Cables for your television fall into three broad categories: digital, component and composite. Digital cables are the best option. Using non-digital cables means your signal will need to be converted to analog to pass through the cable, and then be converted back to digital when it reaches your high definition television, which results in a loss of quality.

Digital

HDMI cables are the best option available for connecting your TV to Disc players, cable boxes, satellite receivers or gaming systems. HDMI stands for High Definition Multimedia Interface. An HDMI cable will carry a 1080p signal and 5.1 surround sound audio together on a single cable, without losing any audio or video quality because the cable is digital.

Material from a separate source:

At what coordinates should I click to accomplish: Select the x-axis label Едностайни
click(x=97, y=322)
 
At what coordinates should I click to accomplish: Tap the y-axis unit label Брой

Digital audio cables transfer audio (not video)  in a digital format. If you have a home theatre system (external speakers), it is best to run a digital audio cable from the television to the stereo system.

Component

Component cables are the second-best option if HDMI is unavailable. These cables are a bundle of five wires that have RCA plugs on the end. RCA plugs are the type that you might use to connect parts of a stereo system together that plug into the little red and white donut-shaped holes on the back of your CD player. The five wires in a component cable are divided into three for video (Red, Green and Blue) and two for audio (usually Red and White). The video wires transfer red, green and blue video signals separately and the audio wires transfer left and right audio. Because the video colours are kept separate, or in components, they produce better images than composite cables, which mix (compose) all three colours into a single signal passed over a single wire.

Composite

Composite is a word used to describe a variety of cables. Coaxial cable is the old style of television cable with the screw-in end that you attached to the back of your TV on the threaded silver post that stuck out the back. RCA cables that had three wires (Red, White and Yellow) passed audio on the red and white wires, while all the video passed through the yellow wire. S-Video had a round plug with four wires positioned inside. All of these cables are called composite, because they combine the three colours into a single wire. They should be avoided if at all possible, because they do not produce as good a picture as the newer styles of cable.